* Requirement a *
Print the passage of the Gareth Cartman post that begins at the words "They sought security" and stops after "Employers choose us!".
___ Supplied text
Gareth Cartman

May 19
Hero want-to-attract-better-candidates-get-yer-social-on

I’ve been doing some recruiting over the last few months. 3 people, to be precise, all of them infinitely more social than me (I’m nearly 40, social for me involves being able to sit down with the missus for more than 20 minutes in the evening). They’re teaching me more about marketing than I’ve learned in the last 15 years, but above all, they’re teaching me that if we want to recruit more people like them, we’ve got to get our social on.

Candidates are choosy

I can yak on all I like about how millenials are not millenials and they’re just real people, but they are slightly different in their approach to their careers. And this is stereotyping older generations a little, but bear with me… in “days gone by”, people had defined career paths.

They sought security that came with internal promotion, they sought stability in ‘solid’ jobs and very specific career paths that came with, for example, graduate schemes.

My own generation started to tear this up, jumping around from job to job, but still with the same idea of career path at a very early age – but less reliant on one single employer. What we didn’t do was feel that we were empowered enough to “choose” our own employer. The very idea! Employers choose us!

Even in a world where youth unemployment is at an all-time high, the most talented young employees are choosy about where they go.

They want ethical employers, they want CSR portfolios, they want somewhere they can grow as a person and somewhere they can make a difference. They’re reading your Twitter feeds, they’re watching your output, they’re on your Facebook page, they’re probably even pinning your stuff on Pinterest.

The ease with which people younger than I take to technology is frightening (you should see my 3-year-old daughter on an iPad). They see it as a natural extension of their lives, and that explains why they see social as a natural extension of a business. Candidates are choosy, so if you’re not providing the evidence they want to see that you are the kind of people they want to work with, then you’re getting it wrong. 

You should be choosy first, though 

In order to get the people you want, you’re going to have to understand the future profile of your business a little better.

Simply replacing employees as they leave isn’t the way forward. Understanding the kind of people who are going to help you grow – whether they join today, next year or in five years’ time, is the way forward in this social world.
______
___ Data for the task
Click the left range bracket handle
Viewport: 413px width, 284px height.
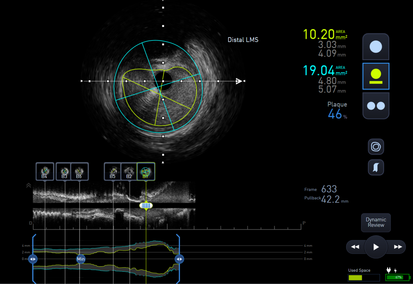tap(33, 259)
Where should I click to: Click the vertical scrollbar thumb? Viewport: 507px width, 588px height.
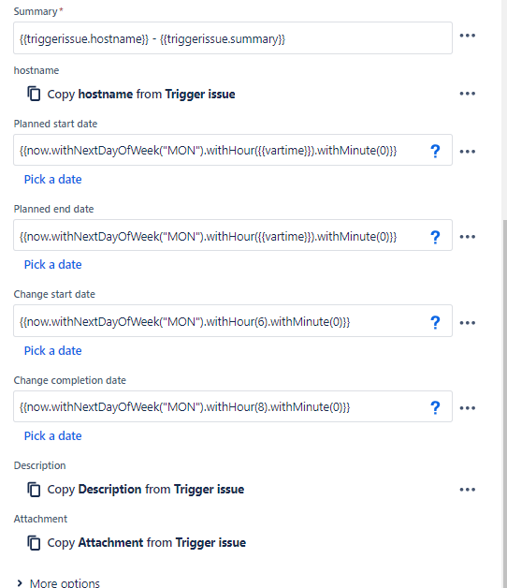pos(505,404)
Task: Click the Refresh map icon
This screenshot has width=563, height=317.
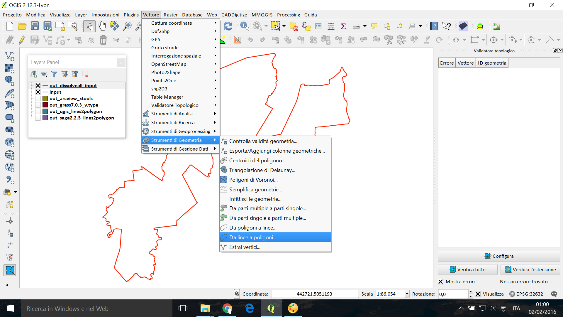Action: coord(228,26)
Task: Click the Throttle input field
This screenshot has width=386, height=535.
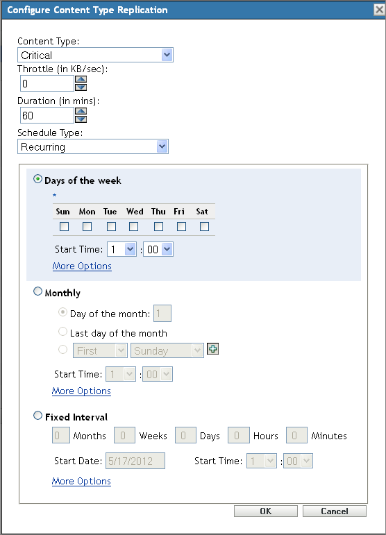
______
___ Data for the task
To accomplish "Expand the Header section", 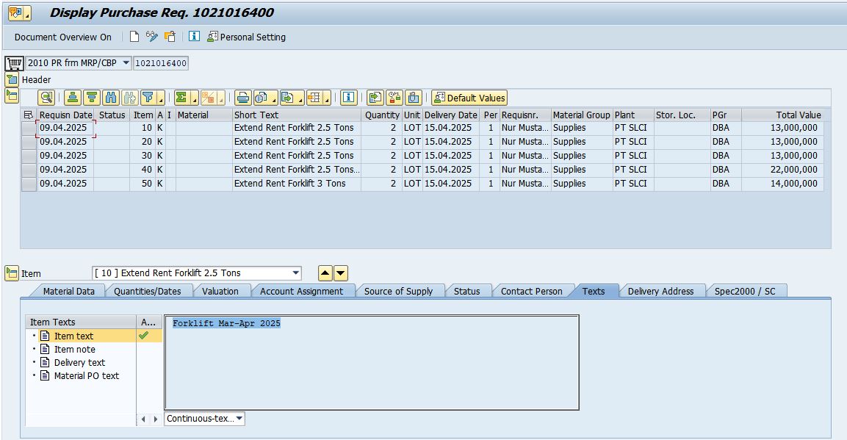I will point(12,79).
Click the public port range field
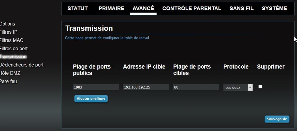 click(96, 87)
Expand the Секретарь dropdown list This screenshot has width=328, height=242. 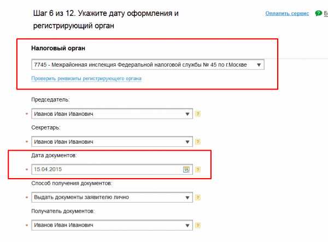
______
* Requirement b *
Select every line of the rows that contains the word "range".

* Expected output a *
They sought security that came with internal promotion, they sought stability in ‘solid’ jobs and very specific career paths that came with, for example, graduate schemes.

My own generation started to tear this up, jumping around from job to job, but still with the same idea of career path at a very early age – but less reliant on one single employer. What we didn’t do was feel that we were empowered enough to “choose” our own employer. The very idea! Employers choose us!

* Expected output b *
Click the left range bracket handle
Click the public port range field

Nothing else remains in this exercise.